--- Your objective ---
Scan the material below for the string "chart". Report every line that has it.
== == ==
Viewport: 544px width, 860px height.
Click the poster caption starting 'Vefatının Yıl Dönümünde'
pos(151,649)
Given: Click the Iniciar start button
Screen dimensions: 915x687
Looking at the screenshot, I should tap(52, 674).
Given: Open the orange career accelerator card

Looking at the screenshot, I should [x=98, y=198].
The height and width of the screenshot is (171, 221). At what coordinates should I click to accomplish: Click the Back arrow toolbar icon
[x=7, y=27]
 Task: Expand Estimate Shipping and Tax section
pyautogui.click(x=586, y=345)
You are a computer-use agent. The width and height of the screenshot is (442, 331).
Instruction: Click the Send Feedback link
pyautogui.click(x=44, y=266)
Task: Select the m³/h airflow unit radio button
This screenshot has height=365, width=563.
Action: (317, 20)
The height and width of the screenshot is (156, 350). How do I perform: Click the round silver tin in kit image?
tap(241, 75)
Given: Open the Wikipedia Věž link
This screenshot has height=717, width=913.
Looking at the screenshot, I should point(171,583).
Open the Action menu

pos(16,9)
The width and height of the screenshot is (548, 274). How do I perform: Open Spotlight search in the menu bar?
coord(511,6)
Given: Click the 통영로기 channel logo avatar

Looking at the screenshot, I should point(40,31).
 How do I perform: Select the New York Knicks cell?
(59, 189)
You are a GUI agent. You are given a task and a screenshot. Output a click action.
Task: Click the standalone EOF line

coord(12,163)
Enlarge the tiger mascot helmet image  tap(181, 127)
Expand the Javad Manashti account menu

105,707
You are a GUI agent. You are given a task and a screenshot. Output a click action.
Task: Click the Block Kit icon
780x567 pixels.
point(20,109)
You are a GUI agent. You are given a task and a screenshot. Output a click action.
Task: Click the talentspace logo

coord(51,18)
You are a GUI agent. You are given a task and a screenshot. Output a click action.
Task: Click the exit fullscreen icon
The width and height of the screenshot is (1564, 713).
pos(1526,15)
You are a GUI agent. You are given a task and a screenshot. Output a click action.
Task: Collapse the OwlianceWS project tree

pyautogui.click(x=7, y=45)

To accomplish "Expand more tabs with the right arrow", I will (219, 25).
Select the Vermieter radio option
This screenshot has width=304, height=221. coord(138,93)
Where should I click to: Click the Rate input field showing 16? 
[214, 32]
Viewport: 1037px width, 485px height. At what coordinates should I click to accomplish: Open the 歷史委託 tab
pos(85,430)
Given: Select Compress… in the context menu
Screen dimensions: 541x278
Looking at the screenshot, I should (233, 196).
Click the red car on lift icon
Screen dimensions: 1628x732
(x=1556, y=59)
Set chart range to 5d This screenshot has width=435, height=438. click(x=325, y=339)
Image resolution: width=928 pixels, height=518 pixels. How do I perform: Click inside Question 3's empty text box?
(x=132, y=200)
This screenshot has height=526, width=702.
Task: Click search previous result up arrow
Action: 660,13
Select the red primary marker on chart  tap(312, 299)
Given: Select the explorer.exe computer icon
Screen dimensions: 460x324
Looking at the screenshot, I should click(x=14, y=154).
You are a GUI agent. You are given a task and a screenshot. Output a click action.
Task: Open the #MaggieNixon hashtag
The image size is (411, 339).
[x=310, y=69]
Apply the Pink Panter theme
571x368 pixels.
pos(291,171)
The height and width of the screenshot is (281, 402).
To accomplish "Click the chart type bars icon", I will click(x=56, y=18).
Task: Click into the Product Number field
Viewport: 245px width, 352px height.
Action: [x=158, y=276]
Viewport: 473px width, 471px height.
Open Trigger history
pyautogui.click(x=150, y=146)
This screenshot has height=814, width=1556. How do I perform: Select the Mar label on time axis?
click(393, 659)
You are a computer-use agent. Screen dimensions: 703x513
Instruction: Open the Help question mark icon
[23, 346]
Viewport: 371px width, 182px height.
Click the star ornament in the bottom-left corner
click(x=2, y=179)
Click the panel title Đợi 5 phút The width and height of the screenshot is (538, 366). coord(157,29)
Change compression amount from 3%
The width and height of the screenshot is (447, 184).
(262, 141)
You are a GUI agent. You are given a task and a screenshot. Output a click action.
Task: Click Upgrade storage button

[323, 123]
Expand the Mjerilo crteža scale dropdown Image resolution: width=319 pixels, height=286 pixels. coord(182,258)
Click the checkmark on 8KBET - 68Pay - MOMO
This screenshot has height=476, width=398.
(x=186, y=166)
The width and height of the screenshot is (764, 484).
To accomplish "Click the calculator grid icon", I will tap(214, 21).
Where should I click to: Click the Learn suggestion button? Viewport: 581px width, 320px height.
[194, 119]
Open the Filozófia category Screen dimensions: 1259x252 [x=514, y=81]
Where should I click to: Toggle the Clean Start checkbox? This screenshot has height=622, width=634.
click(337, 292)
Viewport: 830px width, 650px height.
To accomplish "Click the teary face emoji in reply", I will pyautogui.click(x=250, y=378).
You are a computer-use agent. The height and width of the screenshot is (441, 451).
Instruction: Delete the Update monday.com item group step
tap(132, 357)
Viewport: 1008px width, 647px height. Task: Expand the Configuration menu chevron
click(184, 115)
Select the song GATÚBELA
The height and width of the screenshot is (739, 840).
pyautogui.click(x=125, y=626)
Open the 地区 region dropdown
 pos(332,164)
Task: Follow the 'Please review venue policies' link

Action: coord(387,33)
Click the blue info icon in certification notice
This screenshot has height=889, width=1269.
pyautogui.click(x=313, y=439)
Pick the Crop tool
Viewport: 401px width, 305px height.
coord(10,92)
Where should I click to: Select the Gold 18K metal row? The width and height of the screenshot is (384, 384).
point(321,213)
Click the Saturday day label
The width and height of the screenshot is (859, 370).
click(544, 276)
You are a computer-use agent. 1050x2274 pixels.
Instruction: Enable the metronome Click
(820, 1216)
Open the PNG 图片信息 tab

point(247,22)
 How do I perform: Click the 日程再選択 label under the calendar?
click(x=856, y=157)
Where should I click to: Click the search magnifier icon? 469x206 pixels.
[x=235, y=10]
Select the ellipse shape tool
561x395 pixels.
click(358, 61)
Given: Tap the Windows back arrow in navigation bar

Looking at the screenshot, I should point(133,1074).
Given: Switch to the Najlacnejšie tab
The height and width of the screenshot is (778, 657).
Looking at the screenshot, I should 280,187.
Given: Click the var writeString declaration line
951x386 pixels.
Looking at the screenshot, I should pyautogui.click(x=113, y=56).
== == ==
--- Exercise solution ---
Set chart range to 5d This screenshot has width=435, height=438. click(x=325, y=339)
Select the red primary marker on chart  tap(312, 299)
To accomplish "Click the chart type bars icon", I will click(x=56, y=18).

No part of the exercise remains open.